There are a variety of tools available to help manage SaaS security. According to Cser, organizations are starting to look at SaaS security posture management (SSPM) tools like AppOmni and BetterCloud, for example, along with cloud access security brokers (CASB), DLP, email security, and mobility management solutions.

According to a recent ChannelPro reader survey, the top solution respondents are using is identity and access management (60%), followed by vulnerability monitoring and testing (48%), continuous discovery, monitoring, and decommissioning (35%), and CASB (14%).

There are free tools as well, Cruciana says, which can be found in the major providers’ security portals. “For Office 365, as an example, Microsoft has PowerShell-based tools that will allow you to reach into your environments and compare these security configurations against known exploited attack vectors.”

Microsoft also has CASB tools, according to Dawkins, but there’s a caveat. “You have to implement them and enable them and engage them, and that’s part of that configuration side,” he says. “That’s part of that shared responsibility, the work that MSPs need to do.”
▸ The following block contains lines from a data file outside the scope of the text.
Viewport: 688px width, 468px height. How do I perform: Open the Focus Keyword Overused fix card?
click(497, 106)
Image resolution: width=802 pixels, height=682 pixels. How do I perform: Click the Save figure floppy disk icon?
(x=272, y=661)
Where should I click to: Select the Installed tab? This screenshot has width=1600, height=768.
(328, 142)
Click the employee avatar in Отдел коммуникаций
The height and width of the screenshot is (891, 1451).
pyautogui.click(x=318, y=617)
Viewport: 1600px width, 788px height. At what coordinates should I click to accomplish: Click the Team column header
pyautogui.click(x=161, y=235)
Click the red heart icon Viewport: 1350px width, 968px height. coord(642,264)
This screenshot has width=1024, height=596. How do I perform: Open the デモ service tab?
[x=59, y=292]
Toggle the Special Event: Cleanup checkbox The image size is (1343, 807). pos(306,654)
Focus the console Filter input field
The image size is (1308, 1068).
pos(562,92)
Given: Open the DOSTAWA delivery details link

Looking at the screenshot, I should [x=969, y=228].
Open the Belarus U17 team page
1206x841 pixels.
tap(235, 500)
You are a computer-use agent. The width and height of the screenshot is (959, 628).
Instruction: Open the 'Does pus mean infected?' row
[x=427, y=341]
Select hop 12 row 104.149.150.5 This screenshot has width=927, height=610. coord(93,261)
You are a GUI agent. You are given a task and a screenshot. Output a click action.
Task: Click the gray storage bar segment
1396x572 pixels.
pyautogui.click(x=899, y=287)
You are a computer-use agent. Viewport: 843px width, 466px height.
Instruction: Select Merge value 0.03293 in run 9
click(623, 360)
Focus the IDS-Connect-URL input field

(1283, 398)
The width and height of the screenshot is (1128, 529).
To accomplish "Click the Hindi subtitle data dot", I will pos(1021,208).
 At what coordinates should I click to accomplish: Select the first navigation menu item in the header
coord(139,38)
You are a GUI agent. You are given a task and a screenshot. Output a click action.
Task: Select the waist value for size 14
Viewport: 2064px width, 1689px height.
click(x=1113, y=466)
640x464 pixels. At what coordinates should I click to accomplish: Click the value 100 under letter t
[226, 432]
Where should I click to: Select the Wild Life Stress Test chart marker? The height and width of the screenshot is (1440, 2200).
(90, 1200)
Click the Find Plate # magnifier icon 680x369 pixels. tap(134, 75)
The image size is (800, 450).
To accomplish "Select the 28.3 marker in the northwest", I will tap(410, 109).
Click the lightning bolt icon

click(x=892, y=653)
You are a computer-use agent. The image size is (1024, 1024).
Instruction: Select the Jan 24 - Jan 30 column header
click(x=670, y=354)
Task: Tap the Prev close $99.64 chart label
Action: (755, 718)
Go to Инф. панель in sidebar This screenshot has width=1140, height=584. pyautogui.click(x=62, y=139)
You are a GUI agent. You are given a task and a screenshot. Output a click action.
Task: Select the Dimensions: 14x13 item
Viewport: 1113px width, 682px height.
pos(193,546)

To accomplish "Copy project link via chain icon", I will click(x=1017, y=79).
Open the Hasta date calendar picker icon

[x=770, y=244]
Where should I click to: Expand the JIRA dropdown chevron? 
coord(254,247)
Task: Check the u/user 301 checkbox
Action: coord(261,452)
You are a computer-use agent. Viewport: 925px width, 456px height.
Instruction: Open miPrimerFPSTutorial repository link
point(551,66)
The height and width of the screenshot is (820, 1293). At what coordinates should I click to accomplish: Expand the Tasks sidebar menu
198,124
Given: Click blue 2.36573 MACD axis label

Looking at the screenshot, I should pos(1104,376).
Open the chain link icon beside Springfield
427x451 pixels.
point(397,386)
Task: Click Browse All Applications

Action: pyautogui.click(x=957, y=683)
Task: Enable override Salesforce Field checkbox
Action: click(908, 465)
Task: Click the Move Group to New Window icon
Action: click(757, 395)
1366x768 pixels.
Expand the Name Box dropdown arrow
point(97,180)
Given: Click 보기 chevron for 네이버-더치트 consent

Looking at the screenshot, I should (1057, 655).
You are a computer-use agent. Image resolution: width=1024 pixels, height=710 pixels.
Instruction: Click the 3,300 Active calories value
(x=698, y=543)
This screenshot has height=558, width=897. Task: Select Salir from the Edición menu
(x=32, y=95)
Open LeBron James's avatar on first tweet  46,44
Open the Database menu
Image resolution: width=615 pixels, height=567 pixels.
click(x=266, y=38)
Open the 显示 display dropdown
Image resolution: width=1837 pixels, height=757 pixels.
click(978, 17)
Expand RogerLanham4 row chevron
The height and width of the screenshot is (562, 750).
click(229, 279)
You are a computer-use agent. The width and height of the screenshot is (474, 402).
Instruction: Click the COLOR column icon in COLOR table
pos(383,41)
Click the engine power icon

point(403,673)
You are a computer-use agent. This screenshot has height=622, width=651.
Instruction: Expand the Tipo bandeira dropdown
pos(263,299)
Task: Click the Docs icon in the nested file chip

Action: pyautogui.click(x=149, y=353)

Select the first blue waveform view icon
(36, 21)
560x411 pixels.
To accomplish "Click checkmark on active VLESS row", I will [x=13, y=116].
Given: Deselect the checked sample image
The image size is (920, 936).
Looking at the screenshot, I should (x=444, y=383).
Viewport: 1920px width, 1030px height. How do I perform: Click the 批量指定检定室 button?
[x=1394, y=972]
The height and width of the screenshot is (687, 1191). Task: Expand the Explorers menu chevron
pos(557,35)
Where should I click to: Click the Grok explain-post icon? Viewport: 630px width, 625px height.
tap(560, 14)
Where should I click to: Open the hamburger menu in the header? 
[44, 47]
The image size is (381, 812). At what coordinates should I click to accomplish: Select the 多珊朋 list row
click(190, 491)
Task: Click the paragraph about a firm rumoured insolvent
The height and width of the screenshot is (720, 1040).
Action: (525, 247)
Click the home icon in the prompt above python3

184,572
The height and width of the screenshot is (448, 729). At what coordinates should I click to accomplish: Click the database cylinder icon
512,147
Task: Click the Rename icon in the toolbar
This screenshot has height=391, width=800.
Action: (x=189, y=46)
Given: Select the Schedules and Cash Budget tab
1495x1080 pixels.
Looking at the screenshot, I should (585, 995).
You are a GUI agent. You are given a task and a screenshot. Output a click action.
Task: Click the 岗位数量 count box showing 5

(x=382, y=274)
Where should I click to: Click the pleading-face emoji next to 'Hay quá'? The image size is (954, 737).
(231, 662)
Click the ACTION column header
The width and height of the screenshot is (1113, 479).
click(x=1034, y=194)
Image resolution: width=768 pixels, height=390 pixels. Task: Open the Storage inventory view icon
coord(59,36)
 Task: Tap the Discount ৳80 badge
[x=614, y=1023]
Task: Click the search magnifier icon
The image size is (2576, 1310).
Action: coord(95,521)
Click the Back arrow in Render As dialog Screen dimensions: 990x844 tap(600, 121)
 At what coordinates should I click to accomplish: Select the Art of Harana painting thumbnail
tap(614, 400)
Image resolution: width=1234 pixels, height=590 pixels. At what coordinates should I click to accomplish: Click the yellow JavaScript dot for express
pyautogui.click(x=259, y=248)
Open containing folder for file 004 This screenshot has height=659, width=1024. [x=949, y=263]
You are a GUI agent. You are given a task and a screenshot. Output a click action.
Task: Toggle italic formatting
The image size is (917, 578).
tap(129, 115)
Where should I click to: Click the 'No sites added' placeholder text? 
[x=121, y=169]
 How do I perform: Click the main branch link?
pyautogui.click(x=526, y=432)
No matter what tools they use, Cruciana says, MSPs need to follow a security framework, what he calls a North Star. “If you don’t have a configuration guidance, a security baseline, I think all those tools are pretty well useless.”

Work to Do

The fine art of securing SaaS apps is currently a work in progress. “I think there are a limited number of individuals who have started to recognize the issue and we’re starting to work towards it, but for the most part, I think [channel pros are] still in the elementary concepts of securing infrastructure, securing endpoints, securing data on-prem and not thinking about the rest of the picture, especially when you start adding third-party solutions,” Ferron says.

Cruciana agrees. “As a channel, I think we have a lot of education still to do, and frankly, we have to be able to do it ourselves.” That starts with implementing detection controls and then auditing “what’s happening on the endpoints so that we can see those things, control those things, and really begin to increase the level of enforcement, so that information flows only through authorized channels.”

No doubt this is a complex space, sums up Dawkins. “While there were some things that were greatly eased because of SaaS, it greatly exacerbated some other challenges and problems.” It’s a situation that calls to mind one his favorite sayings: “The more you know, the more you realize you don’t know.”